El nuevo sistema de transportes —Transantiago— rige hace 45 días, disminuyó de unos 8,000 a menos de 5,000 los autobuses que apoyados por el ferrocarril subterráneo o metro deben transportar a la mayoría de los seis millones de santiaguinos.
Bachelet y su equipo responsabilizan a los empresarios del transporte del actual caos.
Viajes que duraban una hora, hoy casi se triplicaron, con 2 ó 3 transbordos entre medio y el metro pasó de transportar a un millón de personas a casi dos millones y medio: en horas punta es un sauna, hay desmayos en las estaciones —algunas en un segundo subterráneo y sin aire acondicionado— y en los vagones cunden los manoseos a las mujeres.

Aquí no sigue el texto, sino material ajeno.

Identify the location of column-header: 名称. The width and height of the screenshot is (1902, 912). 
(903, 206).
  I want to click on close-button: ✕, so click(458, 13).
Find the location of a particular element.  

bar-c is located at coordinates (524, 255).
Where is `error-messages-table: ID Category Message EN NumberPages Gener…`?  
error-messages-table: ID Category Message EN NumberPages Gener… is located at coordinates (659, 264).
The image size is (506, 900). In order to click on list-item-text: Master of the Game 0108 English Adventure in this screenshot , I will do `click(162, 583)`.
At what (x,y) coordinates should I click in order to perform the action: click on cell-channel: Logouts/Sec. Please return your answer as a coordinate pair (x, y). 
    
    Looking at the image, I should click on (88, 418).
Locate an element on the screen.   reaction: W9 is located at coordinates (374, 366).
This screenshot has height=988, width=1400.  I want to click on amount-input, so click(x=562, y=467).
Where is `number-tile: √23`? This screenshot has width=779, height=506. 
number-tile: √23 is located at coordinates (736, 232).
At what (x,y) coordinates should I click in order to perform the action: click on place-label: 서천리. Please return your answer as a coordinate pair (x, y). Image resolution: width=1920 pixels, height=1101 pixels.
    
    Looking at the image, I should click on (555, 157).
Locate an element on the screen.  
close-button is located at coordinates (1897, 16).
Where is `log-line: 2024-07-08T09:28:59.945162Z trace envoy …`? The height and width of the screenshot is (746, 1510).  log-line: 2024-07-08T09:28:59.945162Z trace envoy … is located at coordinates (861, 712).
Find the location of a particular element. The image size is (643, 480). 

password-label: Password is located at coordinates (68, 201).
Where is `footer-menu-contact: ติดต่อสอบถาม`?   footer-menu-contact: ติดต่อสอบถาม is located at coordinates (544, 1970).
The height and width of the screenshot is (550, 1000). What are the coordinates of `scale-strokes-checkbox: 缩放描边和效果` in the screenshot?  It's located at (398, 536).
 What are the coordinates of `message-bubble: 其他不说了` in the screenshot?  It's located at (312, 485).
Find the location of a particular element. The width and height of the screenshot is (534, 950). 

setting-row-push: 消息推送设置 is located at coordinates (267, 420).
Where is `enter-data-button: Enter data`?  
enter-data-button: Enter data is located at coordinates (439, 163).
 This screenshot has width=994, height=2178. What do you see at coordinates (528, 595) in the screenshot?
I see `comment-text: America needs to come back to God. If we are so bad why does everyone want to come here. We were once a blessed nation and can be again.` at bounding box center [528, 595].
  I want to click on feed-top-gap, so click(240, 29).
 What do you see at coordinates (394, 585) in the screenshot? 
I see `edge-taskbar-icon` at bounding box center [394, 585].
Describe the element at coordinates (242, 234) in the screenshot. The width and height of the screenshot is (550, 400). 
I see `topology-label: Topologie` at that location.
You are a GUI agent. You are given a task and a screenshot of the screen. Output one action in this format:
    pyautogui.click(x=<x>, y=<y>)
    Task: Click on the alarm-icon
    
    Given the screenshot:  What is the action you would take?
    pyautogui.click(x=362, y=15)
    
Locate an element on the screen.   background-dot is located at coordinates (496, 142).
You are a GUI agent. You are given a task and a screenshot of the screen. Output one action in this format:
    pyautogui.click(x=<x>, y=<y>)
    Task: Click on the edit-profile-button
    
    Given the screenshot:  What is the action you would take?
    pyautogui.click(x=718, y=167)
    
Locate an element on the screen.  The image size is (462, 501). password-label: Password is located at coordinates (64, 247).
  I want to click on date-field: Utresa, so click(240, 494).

“El Transantiago ha sido la peor humillación para los pobres en mucho tiempo”, opinó Benito Baranda, responsable de obras sociales del Hogar de Cristo, una gran organización de beneficencia.
El Gobierno introdujo sucesivas correcciones, anunció más autobuses, pero la situación sigue empeorando y se convirtió en una crisis política, en la que incluso amplios sectores oficialistas se sumaron a las críticas y junto con la oposición demandan cambios de gabinete.